- YOUR TASK
Take the line containing "You are a GUI" and every line after it to the end of the records, and copy them exactly, excluding pictures.

- Pixel coordinate grounding data
════════════════
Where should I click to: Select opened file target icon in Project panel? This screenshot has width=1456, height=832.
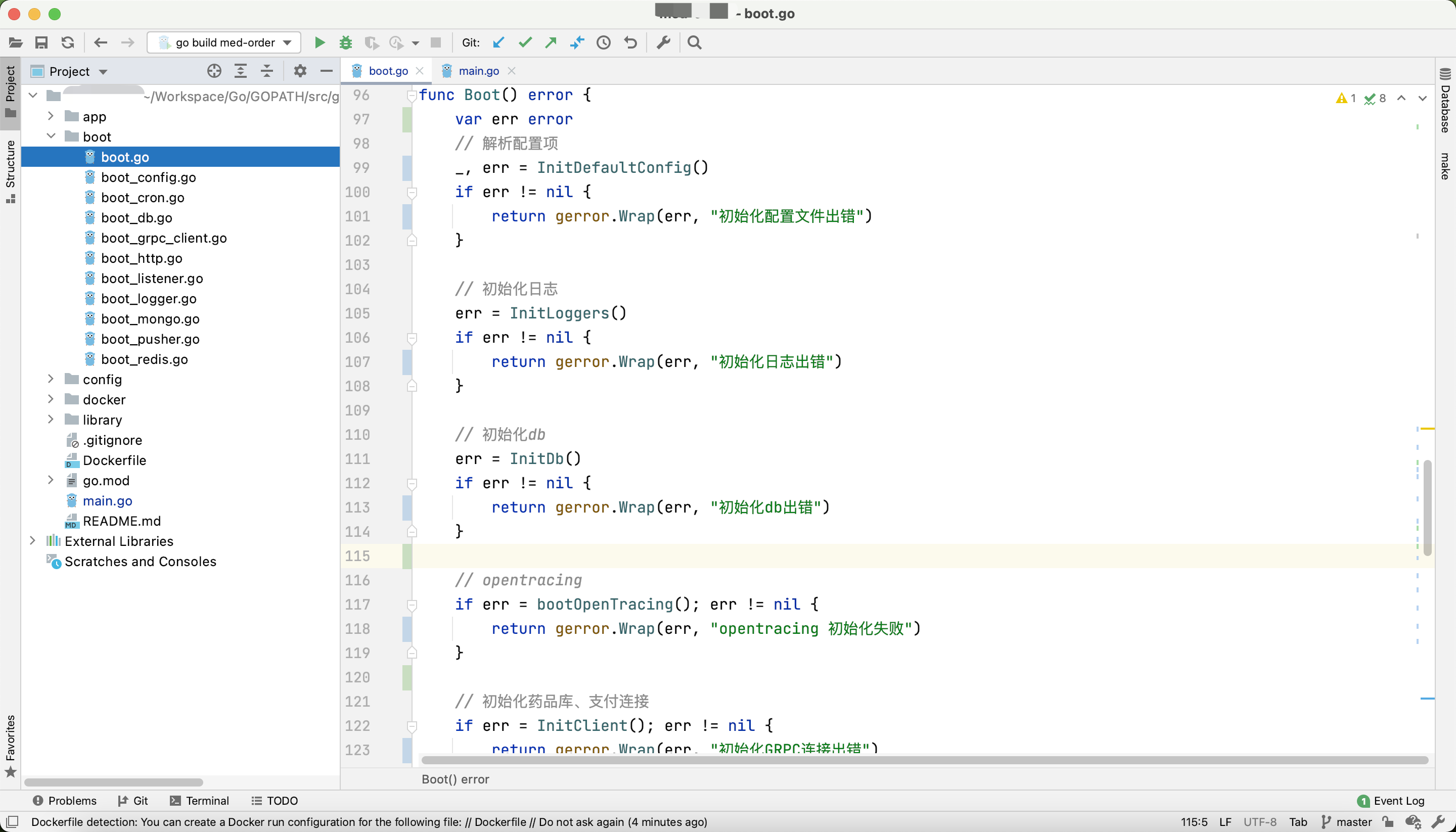(x=214, y=71)
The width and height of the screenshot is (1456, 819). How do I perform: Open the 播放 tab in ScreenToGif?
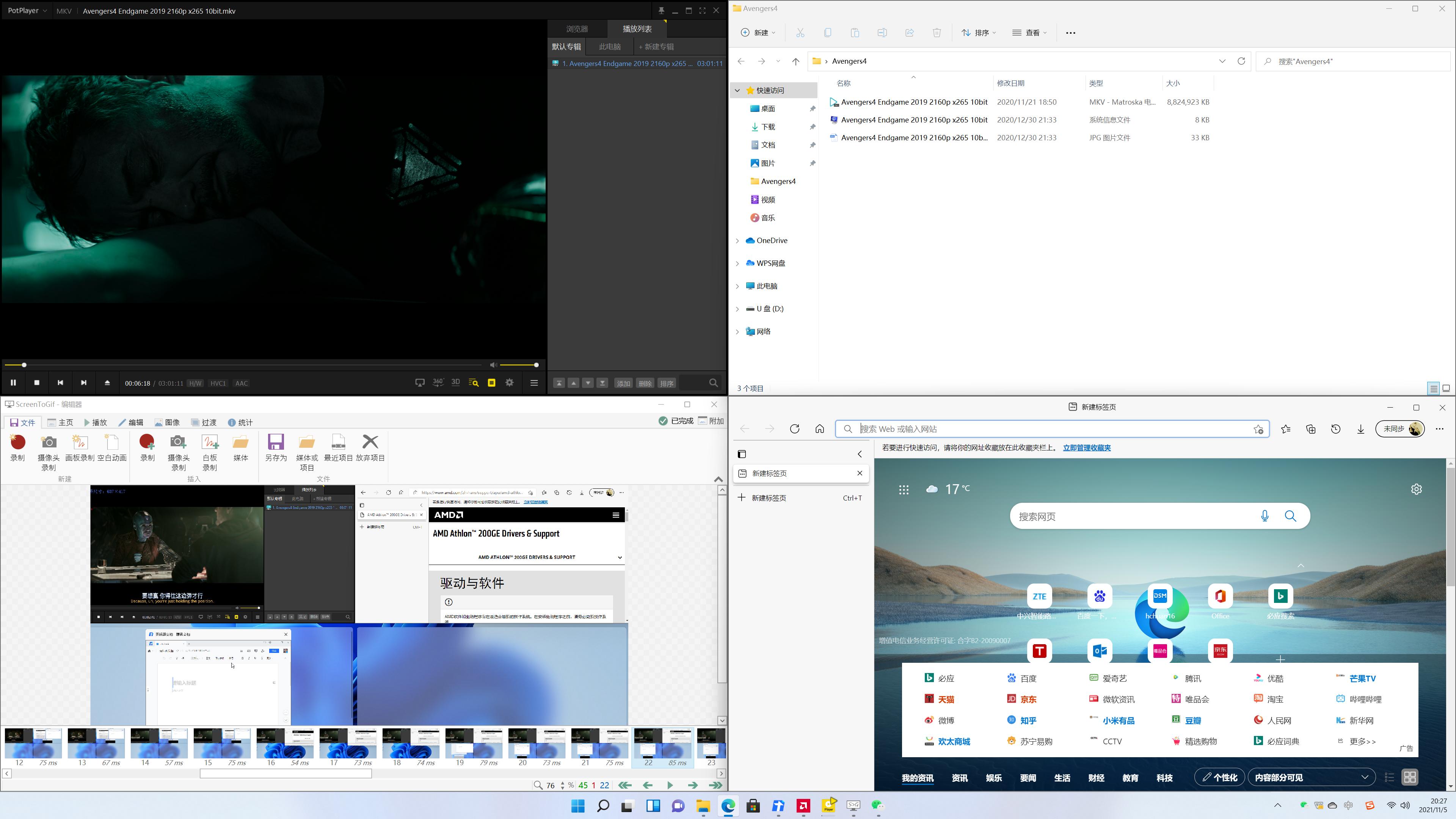(x=96, y=422)
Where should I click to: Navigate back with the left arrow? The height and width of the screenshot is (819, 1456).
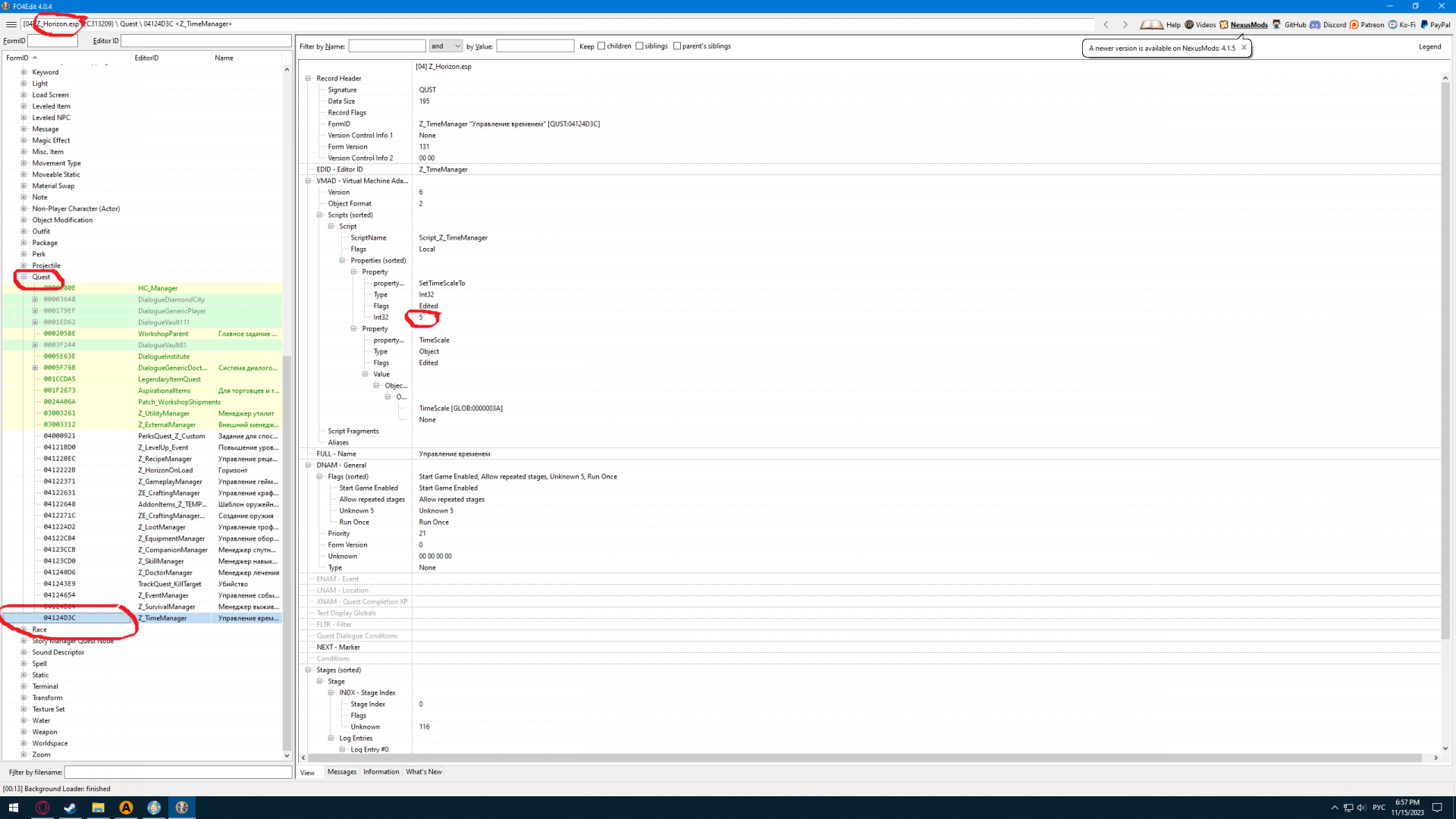pyautogui.click(x=1106, y=24)
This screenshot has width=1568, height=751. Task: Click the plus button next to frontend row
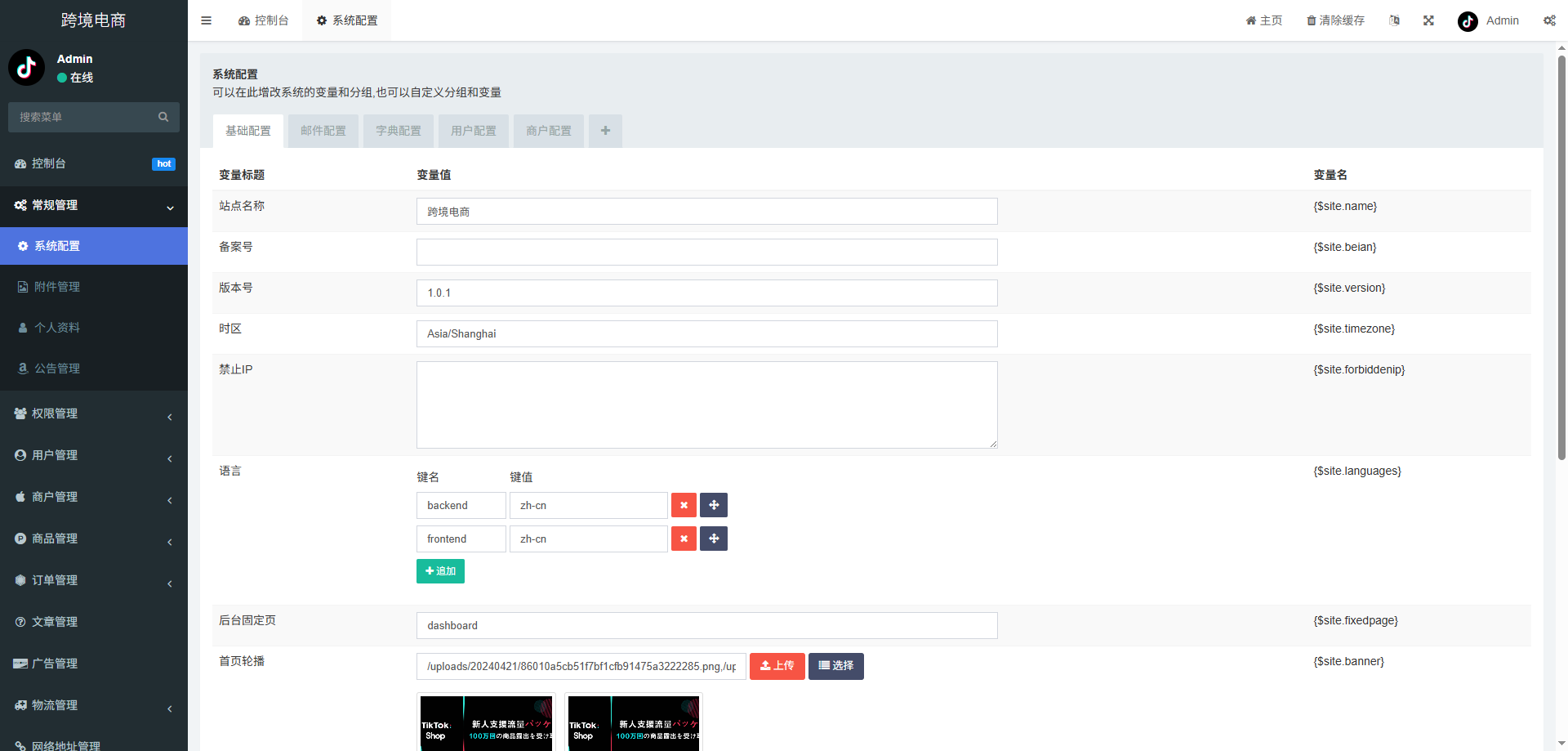[713, 539]
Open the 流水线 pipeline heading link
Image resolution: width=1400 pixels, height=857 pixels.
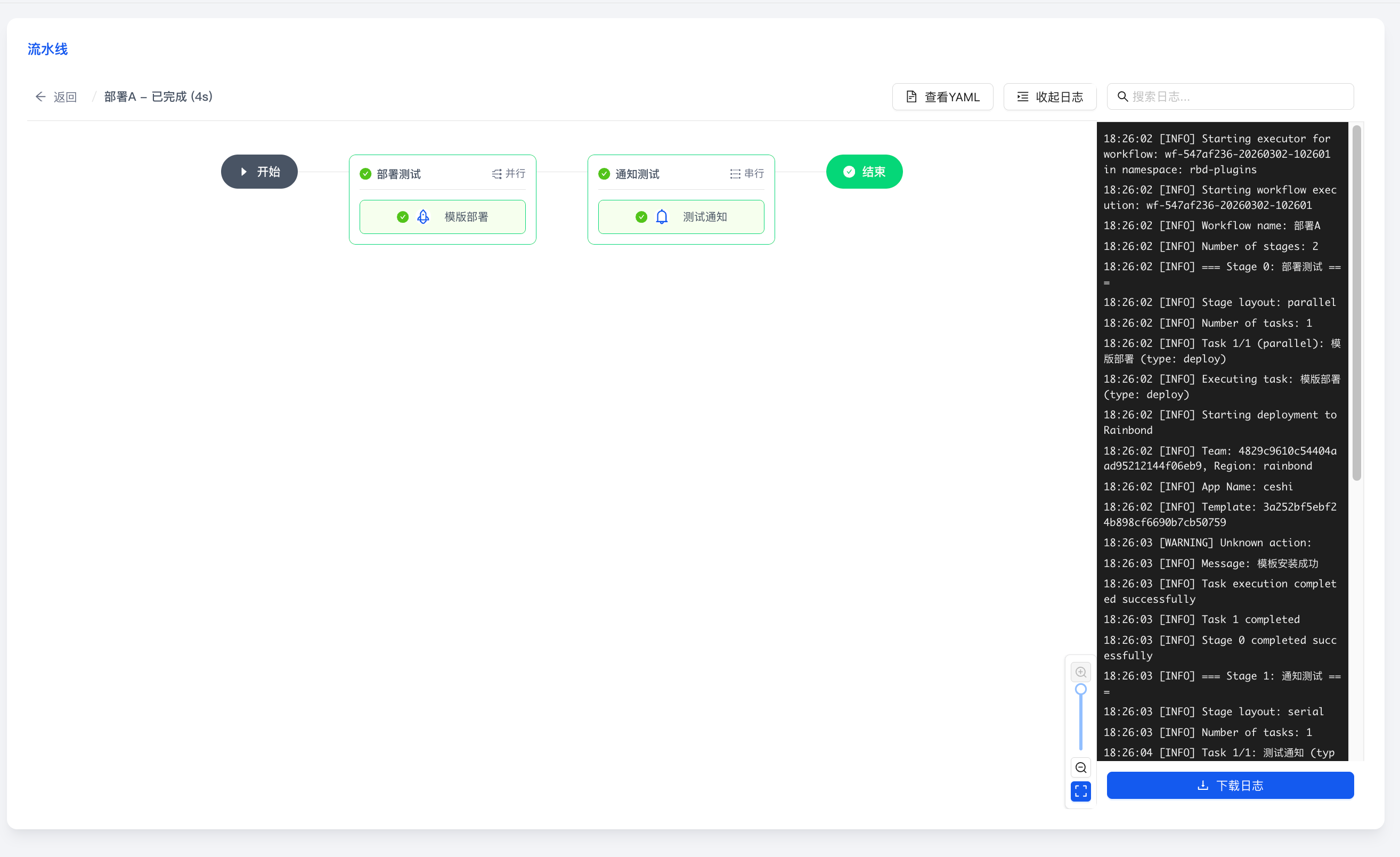coord(48,50)
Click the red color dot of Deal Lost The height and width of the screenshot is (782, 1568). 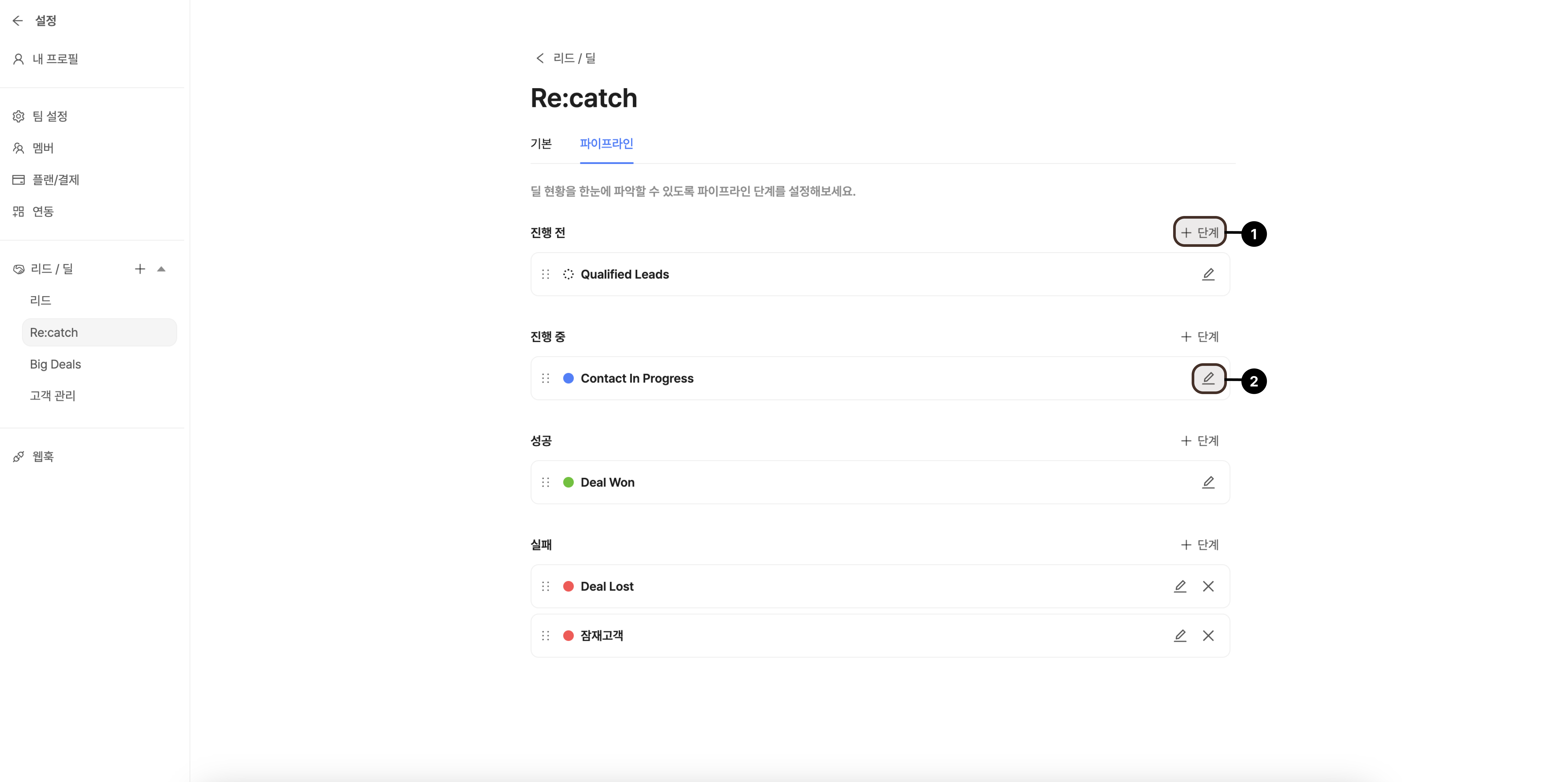(x=568, y=586)
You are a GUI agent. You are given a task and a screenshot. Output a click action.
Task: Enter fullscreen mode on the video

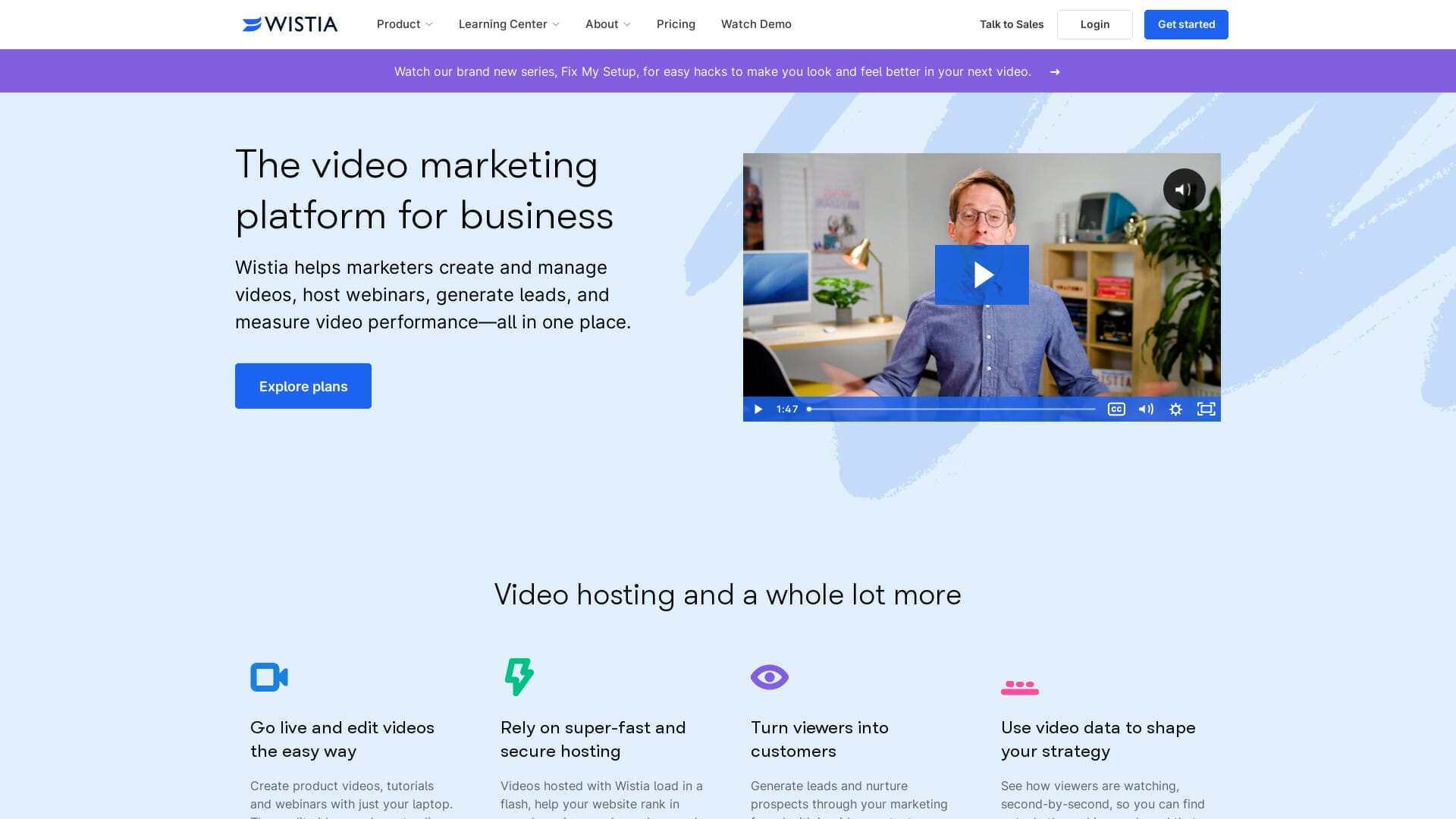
════════════════
- TASK RESULT
You are a GUI agent. You are given a task and a screenshot. Output a click action.
Task: Enter fullscreen mode on the video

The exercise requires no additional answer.